We tested it based on the RANDOM dataset.

python -m sglang.bench_serving --dataset-name random --backend sglang --host 127.0.0.1 --port 6688 --max-concurrency 32  --random-input-len 6000 --random-output-len 1600 --num-prompts 32 --random-range-ratio 1

DeepSeek-R1 3_9K-1K 20ms on A3 32 Cards Separation Mode#

Model: Deepseek R1

Hardware: Atlas 800I A3 32Card

DeployMode: PD Separation

Dataset: random

Input Output Length: 3.9K+1K

TPOT: 20ms

Model Deployment#

Please Turn to DeepSeek-R1 6K-1_6K 20ms on A3 32 Cards Separation Mode

Benchmark#

We tested it based on the RANDOM dataset.

python -m sglang.bench_serving --dataset-name random --backend sglang --host 127.0.0.1 --port 6688 --max-concurrency 768  --random-input-len 3900 --random-output-len 1000 --num-prompts 768 --random-range-ratio 1 --request-rate 16

DeepSeek-R1 3_5K-1_5K 20ms on A3 32 Cards Separation Mode#

Model: Deepseek R1

Hardware: Atlas 800I A3 32Card

DeployMode: PD Separation

Dataset: random

Input Output Length: 3.5K+1.5K

TPOT: 20ms

Model Deployment#

Please Turn to DeepSeek-R1 6K-1_6K 20ms on A3 32 Cards Separation Mode

Benchmark#

We tested it based on the RANDOM dataset.

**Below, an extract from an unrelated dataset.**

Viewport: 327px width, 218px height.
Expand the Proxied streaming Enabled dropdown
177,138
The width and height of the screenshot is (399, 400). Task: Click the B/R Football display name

python -m sglang.bench_serving --dataset-name random --backend sglang --host 127.0.0.1 --port 6688 --max-concurrency 768  --random-input-len 3500 --random-output-len 1500 --num-prompts 768 --random-range-ratio 1 --request-rate 16

DeepSeek-R1 3_5K-1K 20ms on A3 32 Cards Separation Mode#

Model: Deepseek R1

Hardware: Atlas 800I A3 32Card

DeployMode: PD Separation

Dataset: random

Input Output Length: 3.5K+1K

TPOT: 20ms

Model Deployment#

Please Turn to DeepSeek-R1 6K-1_6K 20ms on A3 32 Cards Separation Mode

Benchmark#

We tested it based on the RANDOM dataset.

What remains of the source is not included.